I nodded. ‘Fine. As I said, I’m indestructible. And they weren’t pros.’
I summarised what had happened since we’d met last, which seemed like a long time but was only a few days. Time flies when you’re being shot at. I also told her about Jay and her friends from London.
‘So who do you think it was?’ She was grinning in anticipation. Whatever turns you on.
‘It’s the sort of thing that Moresco would do himself. Not use hired help. The Brits? I’m not so sure.’
‘This guy Irish sounds like he must have some form somewhere. I’ll look him and his pal up for you.’
She wrote down their details. ‘
D told me about Moresco’s thong.’ She laughed.

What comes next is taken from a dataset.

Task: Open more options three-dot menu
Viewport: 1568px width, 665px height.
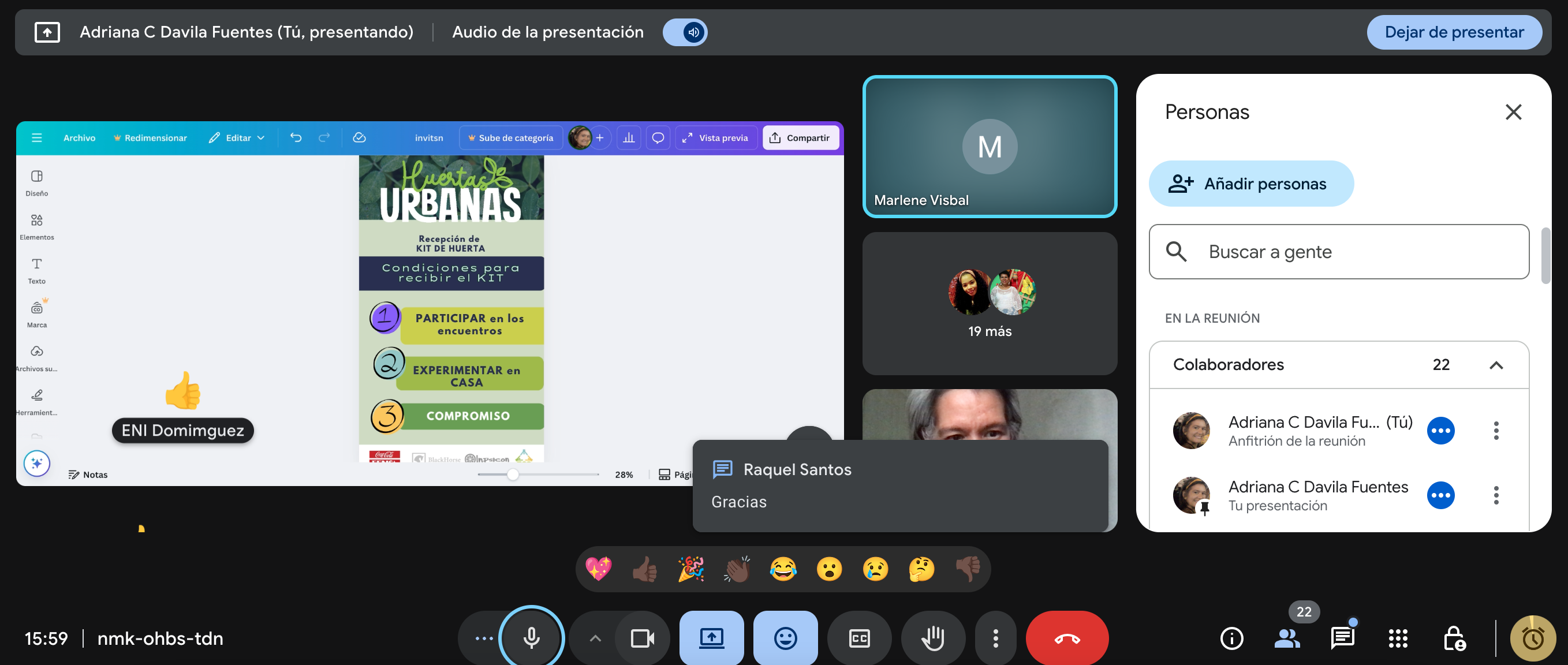Action: point(996,638)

‘It seemed the thing to do at the time.’
I had told her about Jonah and Co on the Bayliner, fudging the bit about them being rent-a-Feds.
She was adrenalised. This stuff did turn her on. ‘What about Paul Quaranto? What’d you make of him?’
‘No fool. Tough bastard. But I don’t see how he keeps rein on Ernie the Hammer.’
She waved to someone leaving the restaurant. ‘You get anywhere on Tomas’ problem?’
I said, ‘We’re now off the side road and on the freeway. Just nudging the speed limit.’
Jonah was in deep discussion with a cute red-haired waitress I’d noticed earlier who walked the way only professionally trained dancers can. It carried into her day job. She had a long lean body with great posture, and no knicker line under her tight white shorts. They were probably discussing the finer points of pas-de-deux or Swan Lake or the choreography of Bob Fosse. She was enjoying the conversation.
‘Your friend Jonah makes an impression. He seems the sort of person who’s probably as good as he looks,’ said Cza. As an afterthought she added, ‘At whatever it is he’s good at.’
‘He is that.’
We ordered coffee and orange juice.
‘I told you about this shipping scam we tried to link Quaranto to back in the eighties,’ said Cza.
I nodded. ‘Two mil of the mob’s money?’
‘That’s the one. Well, the dog’s ass sure must have smelled fruity the first time round, ‘cos they’re back sniffin’. We get this call Friday from South Fed in Coral Gables. Shipping documents had just been presented against a letter of credit opened by a Chinese importer. For shipment of containers of premium bourbon by a small Florida exporter, at a bargain price.’
I said, ‘That’s illegal?’
‘Not at all. What alerted the bank was some discrepancy on the shipping documents that suggested fraud.’
Our drinks arrived and the waitress returned to her station which was also where Jonah was.
‘So the bank’s security people called us. We’d told them some time ago about these shipping scams and one of their eagle-eyed clerks remembered and picked up on the documents. The shipper’s a fairly new client and this is their third shipment but it’s a lot bigger than their previous ones.’